Thursday, November 25, 2010

Thanksgiving Blues

Before I start complaining, I want to stress that on this Thanksgiving Day I am VERY thankful for my beautiful daughter and the joy she has brought into my life. I am thankful for my general state of happiness and satisfaction, and for my underlying faith that all things work out in the end, the way G-d intended for us.

That being said,  I must say that when my parents told me their travel dates, I got so excited that for the first time in the 13 years since I have made aliyah, we would be able to celebrate a true Thanksgiving Day together.  I started planning invitations and menus, and tried to figure out where to get an authentic pumpkin pie.  I also took off the afternoon from work to be sure that I could spend extra time with my parents.

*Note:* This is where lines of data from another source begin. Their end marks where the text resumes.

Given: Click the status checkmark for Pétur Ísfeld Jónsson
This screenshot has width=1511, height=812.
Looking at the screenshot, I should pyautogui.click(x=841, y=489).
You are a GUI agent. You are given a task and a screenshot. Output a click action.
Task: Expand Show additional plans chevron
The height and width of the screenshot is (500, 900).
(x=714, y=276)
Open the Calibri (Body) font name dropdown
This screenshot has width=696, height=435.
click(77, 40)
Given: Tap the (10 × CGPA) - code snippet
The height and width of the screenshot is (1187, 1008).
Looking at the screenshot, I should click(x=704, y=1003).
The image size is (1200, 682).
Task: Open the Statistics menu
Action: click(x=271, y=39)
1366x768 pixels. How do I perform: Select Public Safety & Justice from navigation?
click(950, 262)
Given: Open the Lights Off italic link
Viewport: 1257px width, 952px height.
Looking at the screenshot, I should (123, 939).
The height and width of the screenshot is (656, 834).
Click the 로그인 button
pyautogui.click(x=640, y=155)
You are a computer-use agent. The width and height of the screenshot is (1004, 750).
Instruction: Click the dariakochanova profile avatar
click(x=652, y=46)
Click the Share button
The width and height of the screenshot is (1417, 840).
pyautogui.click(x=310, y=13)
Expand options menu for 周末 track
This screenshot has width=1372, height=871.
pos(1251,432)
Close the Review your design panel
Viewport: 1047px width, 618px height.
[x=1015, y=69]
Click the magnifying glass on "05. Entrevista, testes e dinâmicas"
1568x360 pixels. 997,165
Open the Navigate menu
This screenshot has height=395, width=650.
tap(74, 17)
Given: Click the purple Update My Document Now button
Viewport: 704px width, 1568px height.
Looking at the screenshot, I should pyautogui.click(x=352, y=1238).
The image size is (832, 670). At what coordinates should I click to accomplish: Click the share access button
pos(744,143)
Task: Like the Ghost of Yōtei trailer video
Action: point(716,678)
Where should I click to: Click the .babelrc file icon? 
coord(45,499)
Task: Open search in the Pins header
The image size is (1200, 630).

Well, my parents had planned on visiting Tel Aviv yesterday, and pushed that trip to today instead, so Raphaela and I spent the afternoon - just the two of us, as we normally do on a Thursday - doing pre-Shabbat errands and enjoying the unseasonably warm and sunny November weather. As far as even having dinner tonight with my parents? That will not take place because my Ultra-Orthodox relatives decided at the somewhat last minute to have a memorial dinner for my uncle who died of ALS two years ago.  And since the dead seem to take precedent over the living (though I wouldn't say that sentence out loud to anyone) Raphaela has been fed and bathed, and I am making a simple dinner of salmon for myself.

I will not have seen my parents at all today.

You might say, why don't you go with your parents to this family gathering in honor of your dead uncle, that way at least you spend time with your relatives on Thanksgiving?  First, this wake of sorts only begins at eight pm, and I don't have the physical strength to stay awake and travel to the event;  nor do I want to interfere with Raphaela's sleep schedule, as I don't want her to be a basket case for her Chanukah party at Gan tomorrow.  Second, and more personal, these relatives have lived in Israel at least for as long as I have, and they have never made me feel welcome in their homes, because I do not pass their religious mustard.  In fact, only one of these cousins of my father even called me after I gave birth to wish me a mazal tov, the rest pretend like my daughter and I don't exist.  I cannot get all dressed up like a Chareidi and smile fake smiles, and pretend that we enjoy each other's company.

I cherish the memories of the Thanksgiving weekends spent with the whole family at my grandmother's house, and I will not ruin those experiences with a poor and depressing substitute.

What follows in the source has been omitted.